The most basic piece of the rally is a stage. A typical rally include several dozen stages, each of which has its own start and finish. However, not all stages are created equal. Some are important, some are even more important and then there are stages that go on almost unnoticed.
This is what you probably imagine when someone says “rally”. A special stage is rally’s basic element. It takes place on a piece of road or track that’s closed to public and ranges from a couple of kilometres to several tens of kilometres in length. The cars enter the stage in a set interval, usually a minute or two, and each run is timed. The total time from all special stages is what decides the result of the rally – obviously, the crew with fastest time wins.
Super Special Stage
In WRC, this is typically the first stage of the rally, held on the very first day of the event, usually Thursday evening. It counts as other special stages, but it takes place on a shorter track, often on a racing circuit or in a city centre, and is designed to be more spectator-friendly, sometimes with the whole course visible from one spot.

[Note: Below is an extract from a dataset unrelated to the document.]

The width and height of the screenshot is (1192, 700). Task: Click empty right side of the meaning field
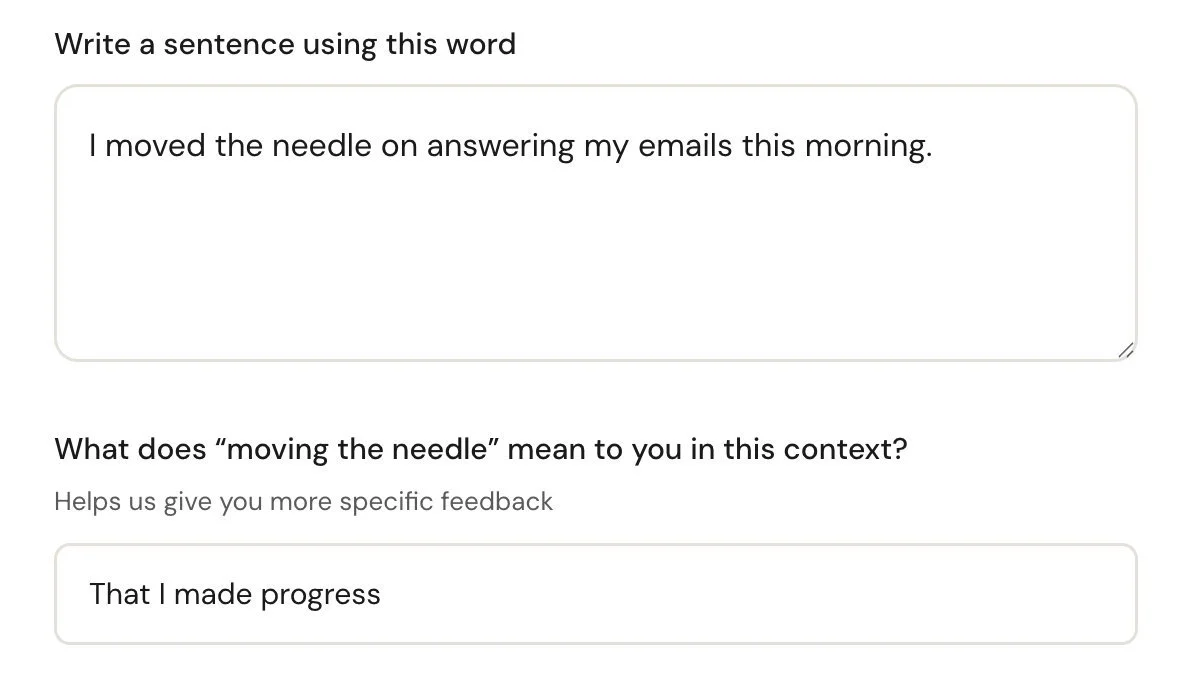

In every WRC rally, one stage at the end of the event is held as “power stage”. It is shown on TV and there are extra points for the three fastest crews, that count towards the season results.
Although they usually comprise the majority of distance driven on any given rally, the transport stages are the most overlooked or even forgotten ones. Unlike all others, they are not driven on closed roads or tracks, but instead in normal traffic, where drivers have to obey the speed limits and other laws of the road. They are not timed and their purpose is basically to take cars from the finish of one special stage to the start of another.
To make things even more confusing, the rally is divided not only into stages, but also into legs. A leg is, generally, a day of driving. It usually includes two to four stages driven in the morning, with mid-day service afterwards and then the repeated run of the morning legs, though this varies from rally to rally. Sometimes, the stages are different between morning and afternoon, sometimes there’s no service in the middle, meaning that crews have to make it through the day with no outside help and only the spare wheels they took with themselves in the morning. WRC rallies have three legs (Friday, Saturday and Sunday) with the super special stage as standalone on Thursday, the smaller rallies usually just two or sometimes even one. Legs are sometimes called loops or, in Australia, heats.